Exercise directions.
Your task is to set down the line containing "Task: Remove Danielle Krystyniak from Users" and every later line of the entries, word for word, including the last.

Data.
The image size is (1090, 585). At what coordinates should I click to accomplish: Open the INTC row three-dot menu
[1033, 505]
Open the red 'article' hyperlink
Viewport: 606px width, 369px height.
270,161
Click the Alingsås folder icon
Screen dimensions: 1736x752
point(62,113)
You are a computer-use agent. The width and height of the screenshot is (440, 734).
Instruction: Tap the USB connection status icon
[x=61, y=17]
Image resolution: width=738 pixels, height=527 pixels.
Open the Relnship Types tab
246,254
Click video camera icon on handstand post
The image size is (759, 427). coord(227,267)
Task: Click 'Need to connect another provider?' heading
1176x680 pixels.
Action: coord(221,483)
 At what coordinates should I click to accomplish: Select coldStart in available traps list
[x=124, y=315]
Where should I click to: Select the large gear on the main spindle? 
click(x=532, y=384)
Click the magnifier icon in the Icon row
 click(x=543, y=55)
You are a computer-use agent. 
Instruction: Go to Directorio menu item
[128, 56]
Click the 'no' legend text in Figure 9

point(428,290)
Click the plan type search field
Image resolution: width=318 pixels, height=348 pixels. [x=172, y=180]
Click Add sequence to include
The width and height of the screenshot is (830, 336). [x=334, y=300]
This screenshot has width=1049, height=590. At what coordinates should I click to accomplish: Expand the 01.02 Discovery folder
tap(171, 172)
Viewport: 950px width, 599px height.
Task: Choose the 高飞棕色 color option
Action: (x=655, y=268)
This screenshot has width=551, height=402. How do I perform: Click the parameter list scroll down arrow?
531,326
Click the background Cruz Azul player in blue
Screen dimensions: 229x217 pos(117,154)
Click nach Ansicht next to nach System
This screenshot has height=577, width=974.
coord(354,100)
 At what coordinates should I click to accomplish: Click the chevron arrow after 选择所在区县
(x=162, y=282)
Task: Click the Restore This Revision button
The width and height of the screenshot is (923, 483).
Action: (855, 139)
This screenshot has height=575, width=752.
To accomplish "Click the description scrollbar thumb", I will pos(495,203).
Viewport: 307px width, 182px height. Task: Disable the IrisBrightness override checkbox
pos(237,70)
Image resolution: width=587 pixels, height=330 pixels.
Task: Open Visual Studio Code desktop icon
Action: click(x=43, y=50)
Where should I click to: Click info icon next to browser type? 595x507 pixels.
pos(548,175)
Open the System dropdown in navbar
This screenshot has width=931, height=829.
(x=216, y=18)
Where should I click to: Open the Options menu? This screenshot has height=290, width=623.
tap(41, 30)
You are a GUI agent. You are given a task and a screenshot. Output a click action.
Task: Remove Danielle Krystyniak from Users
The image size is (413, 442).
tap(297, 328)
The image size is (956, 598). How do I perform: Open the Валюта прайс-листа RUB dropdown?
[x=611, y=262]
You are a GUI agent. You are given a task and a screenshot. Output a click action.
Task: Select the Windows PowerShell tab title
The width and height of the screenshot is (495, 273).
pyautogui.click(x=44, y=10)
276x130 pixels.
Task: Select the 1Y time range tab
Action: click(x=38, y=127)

Solution.
Task: Remove Danielle Krystyniak from Users
The image size is (413, 442).
tap(297, 328)
The image size is (956, 598). How do I perform: Open the Валюта прайс-листа RUB dropdown?
[x=611, y=262]
You are a GUI agent. You are given a task and a screenshot. Output a click action.
Task: Select the Windows PowerShell tab title
The width and height of the screenshot is (495, 273).
pyautogui.click(x=44, y=10)
276x130 pixels.
Task: Select the 1Y time range tab
Action: click(x=38, y=127)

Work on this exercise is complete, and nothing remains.